I farmaci equivalenti di classe C, rappresentando il 2 per cento delle confezioni vendute nella relativa classe, ottengono performance molto diverse, con appena 253 milioni euro di fatturato (14,2% del proprio giro d’affari). Nel ramo dell’automedicazione, per esempio, si arriva solamente a 22 milioni di euro di fatturato (1,2% del fatturato equivalente complessivo e 0,2% del giro d’affari della relativa classe).
Il destino dei generici può essere molto diverso a seconda del luogo di’Italia in cui vengono distribuiti. Al Sud rischiano di rimanere negli scaffali delle farmacie, mentre al Nord hanno maggiori probabilità di essere acquistati.
Lo scenario descritto dal rapporto di Assogenerici per gli equivalenti di classe A è eloquente: al Nord si hanno i consumi maggiori (36,2% a unità, 26,8% a valori) e man mano che si scende lungo lo Stivale la fiducia nei generici diminuisce, passando dalla accoglienza tiepida del Centro (26,4%; 19,8%) a quella più fredda del Sud (21,1%; 15,7%).
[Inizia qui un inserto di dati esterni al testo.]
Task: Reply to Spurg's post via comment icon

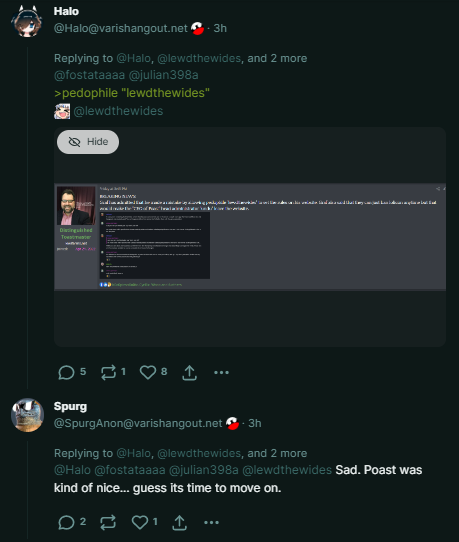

A separare Nord e Sud ci sono 15 punti percentuali a unità e 11 punti percentuali a valori. A un estremo c’è la provincia autonoma di Trento con il 42,2 per cento sul totale delle unità dispensate dal Ssn nel periodo gennaio–marzo, all’altro ci sono la Calabria (19,1% contro 18,2% del 2017), la Basilicata (19,5% contro 18,3%), Campania e Sicilia (20,7% contro 19,8% per entrambe). cd888
Il mercato dei generici – Ospedali
«Ancora troppo fumo e pochissimo arrosto nel mercato ospedaliero degli equivalenti». Così Assogenerici descrive la diffusione dei generici nelle strutture ospedaliere. «A dominare il mercato ospedaliero – si legge nel Rapporto – sono ancora i prodotti in esclusiva (protetti da brevetto o privi di generico corrispondente), che assorbono il 39,5 a unità e il 92,9 per cento a valori (prezzo medio), tallonati almeno a unità dai brand a brevetto scaduto che tuttavia con una quota pari al 34,8 per cento del canale assorbono appena il 5,1 per cento a valori».
Gli unici trend di crescita, ma si tratta di un leggero rialzo, riguardano gli equivalenti di classe A e H (25,7% a volumi contro il 23,8% dello scorso anno ).
Il mercato ospedaliero resta ancora poco permeabile ai generici. «Le gare al ribasso – dice Fabrizio Gianfrante, docente di Economia sanitaria all’Università di Ferrara – restano il principale fattore condizionante, riducendo il differenziale tra branded off–patent e generico, con il primo spesso a beneficiare di strategie negoziali a livello locale che includono il coinvolgimento di altri prodotti del portafoglio della stessa industria».